# Work task
Locate every line below that contains the word "your" and copy it.

--- Excerpted data ---

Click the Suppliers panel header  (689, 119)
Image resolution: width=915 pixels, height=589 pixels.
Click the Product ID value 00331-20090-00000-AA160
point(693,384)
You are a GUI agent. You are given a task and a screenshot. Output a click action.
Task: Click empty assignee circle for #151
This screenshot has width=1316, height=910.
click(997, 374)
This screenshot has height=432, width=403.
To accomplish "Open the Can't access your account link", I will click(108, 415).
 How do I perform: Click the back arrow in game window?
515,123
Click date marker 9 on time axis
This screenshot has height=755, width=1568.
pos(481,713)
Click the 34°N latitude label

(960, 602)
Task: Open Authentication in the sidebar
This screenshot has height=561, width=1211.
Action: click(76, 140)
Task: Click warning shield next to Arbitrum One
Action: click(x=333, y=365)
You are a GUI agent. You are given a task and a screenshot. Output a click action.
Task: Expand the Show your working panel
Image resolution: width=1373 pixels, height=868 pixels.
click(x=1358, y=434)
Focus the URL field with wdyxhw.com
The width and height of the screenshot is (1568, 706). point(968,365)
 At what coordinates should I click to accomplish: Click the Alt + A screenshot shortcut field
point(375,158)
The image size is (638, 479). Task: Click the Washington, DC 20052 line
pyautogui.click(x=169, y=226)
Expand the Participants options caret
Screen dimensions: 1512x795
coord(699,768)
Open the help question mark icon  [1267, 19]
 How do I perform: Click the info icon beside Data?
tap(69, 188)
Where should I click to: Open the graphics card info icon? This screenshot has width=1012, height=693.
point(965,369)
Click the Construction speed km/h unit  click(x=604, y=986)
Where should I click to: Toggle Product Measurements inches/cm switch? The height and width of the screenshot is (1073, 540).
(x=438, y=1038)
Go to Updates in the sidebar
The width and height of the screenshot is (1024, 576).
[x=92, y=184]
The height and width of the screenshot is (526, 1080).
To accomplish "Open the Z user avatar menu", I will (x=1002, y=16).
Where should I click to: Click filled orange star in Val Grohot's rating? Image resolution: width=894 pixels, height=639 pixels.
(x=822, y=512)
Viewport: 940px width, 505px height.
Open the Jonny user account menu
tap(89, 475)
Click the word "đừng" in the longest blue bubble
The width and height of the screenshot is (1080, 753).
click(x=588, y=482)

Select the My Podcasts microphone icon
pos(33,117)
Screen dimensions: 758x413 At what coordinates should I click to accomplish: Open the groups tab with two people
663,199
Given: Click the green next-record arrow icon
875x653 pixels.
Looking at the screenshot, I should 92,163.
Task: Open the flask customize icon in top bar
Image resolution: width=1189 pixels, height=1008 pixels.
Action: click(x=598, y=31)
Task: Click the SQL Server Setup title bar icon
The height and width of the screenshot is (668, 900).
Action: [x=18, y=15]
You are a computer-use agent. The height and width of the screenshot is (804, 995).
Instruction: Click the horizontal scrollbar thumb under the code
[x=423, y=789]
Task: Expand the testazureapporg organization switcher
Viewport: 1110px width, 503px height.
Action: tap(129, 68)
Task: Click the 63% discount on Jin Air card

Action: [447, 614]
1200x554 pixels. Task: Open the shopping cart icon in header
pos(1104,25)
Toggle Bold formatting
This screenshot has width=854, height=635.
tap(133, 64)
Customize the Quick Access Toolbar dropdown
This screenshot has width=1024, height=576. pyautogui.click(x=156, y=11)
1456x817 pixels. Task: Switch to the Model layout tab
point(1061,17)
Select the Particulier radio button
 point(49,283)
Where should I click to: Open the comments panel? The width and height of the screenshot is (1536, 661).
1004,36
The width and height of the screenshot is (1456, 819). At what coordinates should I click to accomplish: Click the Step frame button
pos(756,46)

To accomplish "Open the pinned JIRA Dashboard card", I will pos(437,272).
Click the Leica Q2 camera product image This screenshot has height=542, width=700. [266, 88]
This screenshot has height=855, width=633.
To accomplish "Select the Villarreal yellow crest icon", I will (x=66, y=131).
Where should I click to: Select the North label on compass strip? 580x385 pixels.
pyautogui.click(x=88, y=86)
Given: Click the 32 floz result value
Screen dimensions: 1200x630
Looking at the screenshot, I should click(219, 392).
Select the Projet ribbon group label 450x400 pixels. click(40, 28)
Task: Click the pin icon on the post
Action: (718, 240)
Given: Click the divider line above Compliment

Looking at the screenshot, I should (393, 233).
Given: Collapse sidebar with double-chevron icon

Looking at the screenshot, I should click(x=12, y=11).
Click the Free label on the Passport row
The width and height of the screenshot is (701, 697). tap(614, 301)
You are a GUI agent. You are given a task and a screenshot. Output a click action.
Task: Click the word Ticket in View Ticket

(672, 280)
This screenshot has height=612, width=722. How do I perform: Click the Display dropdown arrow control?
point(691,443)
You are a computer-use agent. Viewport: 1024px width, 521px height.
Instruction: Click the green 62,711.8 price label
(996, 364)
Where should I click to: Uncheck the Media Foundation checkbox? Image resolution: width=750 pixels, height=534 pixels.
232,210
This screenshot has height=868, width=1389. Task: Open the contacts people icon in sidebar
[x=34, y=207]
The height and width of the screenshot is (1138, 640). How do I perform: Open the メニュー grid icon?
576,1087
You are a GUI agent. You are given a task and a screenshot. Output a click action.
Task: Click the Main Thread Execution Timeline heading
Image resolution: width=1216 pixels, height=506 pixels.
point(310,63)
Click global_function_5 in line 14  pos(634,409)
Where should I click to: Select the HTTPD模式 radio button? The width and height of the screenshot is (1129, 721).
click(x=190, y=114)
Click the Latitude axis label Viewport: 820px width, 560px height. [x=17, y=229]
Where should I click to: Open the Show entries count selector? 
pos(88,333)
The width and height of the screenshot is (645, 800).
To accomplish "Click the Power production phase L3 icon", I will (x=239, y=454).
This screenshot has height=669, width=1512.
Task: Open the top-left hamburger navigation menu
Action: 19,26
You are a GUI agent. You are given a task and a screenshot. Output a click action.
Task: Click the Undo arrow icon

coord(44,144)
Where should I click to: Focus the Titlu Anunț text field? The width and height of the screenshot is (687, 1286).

---

# Response area
To accomplish "Open the Can't access your account link", I will click(108, 415).
Task: Expand the Show your working panel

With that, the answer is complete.